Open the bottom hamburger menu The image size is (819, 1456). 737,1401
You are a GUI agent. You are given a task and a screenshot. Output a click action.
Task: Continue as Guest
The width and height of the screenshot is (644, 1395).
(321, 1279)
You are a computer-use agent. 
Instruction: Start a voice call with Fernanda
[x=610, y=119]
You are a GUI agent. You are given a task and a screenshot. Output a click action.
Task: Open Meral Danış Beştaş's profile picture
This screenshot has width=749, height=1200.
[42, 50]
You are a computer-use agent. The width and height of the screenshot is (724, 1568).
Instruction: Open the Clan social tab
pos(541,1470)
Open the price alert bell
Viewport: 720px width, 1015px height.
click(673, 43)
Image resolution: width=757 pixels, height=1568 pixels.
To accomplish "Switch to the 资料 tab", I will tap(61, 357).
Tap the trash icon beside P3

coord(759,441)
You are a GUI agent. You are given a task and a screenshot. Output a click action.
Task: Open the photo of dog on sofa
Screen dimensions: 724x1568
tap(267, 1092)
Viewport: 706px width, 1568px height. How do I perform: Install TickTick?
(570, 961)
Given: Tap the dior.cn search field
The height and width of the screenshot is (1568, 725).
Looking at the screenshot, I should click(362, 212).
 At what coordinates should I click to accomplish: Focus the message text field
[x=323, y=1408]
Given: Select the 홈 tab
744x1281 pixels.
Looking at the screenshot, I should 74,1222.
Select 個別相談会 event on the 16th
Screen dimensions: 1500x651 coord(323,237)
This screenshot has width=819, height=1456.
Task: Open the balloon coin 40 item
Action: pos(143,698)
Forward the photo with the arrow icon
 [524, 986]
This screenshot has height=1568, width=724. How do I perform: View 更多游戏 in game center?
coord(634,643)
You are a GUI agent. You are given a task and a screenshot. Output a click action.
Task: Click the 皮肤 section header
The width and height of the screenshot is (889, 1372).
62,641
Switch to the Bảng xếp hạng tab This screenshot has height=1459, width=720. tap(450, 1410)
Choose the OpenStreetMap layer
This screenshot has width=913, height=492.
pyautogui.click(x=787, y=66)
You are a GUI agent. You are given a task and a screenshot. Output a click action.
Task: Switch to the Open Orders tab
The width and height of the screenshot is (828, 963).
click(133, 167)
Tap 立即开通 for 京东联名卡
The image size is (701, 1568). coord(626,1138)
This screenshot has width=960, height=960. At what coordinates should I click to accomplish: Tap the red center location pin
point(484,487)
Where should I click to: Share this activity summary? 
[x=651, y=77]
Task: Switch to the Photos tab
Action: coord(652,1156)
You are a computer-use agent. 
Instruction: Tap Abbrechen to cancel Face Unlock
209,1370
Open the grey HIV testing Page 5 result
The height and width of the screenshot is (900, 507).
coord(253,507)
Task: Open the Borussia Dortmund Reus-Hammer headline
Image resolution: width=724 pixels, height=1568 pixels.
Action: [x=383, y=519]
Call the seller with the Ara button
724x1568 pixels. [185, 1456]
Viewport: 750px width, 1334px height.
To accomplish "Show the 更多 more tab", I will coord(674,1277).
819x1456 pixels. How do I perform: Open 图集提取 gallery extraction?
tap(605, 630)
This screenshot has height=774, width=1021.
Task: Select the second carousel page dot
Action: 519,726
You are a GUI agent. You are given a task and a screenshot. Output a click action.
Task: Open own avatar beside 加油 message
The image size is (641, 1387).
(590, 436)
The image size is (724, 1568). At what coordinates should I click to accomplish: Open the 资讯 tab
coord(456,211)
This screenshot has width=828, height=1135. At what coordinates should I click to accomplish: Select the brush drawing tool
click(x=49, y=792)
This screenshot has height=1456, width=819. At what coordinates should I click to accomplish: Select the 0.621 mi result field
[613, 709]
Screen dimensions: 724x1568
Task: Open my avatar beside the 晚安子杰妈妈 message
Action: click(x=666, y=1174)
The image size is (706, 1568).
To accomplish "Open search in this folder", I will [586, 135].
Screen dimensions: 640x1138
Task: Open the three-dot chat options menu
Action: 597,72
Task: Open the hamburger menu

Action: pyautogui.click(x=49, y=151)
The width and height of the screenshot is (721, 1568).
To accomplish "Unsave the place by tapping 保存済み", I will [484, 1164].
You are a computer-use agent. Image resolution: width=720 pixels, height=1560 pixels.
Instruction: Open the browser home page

## Task to complete
Copy the lines of the listing from the one holding "This screenshot has height=1456, width=819." through the one holding "Action: click(x=666, y=1174)", both included, and swap "result field" for "result row", leaving everything else unchanged.

## Written answer
This screenshot has height=1456, width=819. At what coordinates should I click to accomplish: Select the 0.621 mi result row
[613, 709]
Screen dimensions: 724x1568
Task: Open my avatar beside the 晚安子杰妈妈 message
Action: click(x=666, y=1174)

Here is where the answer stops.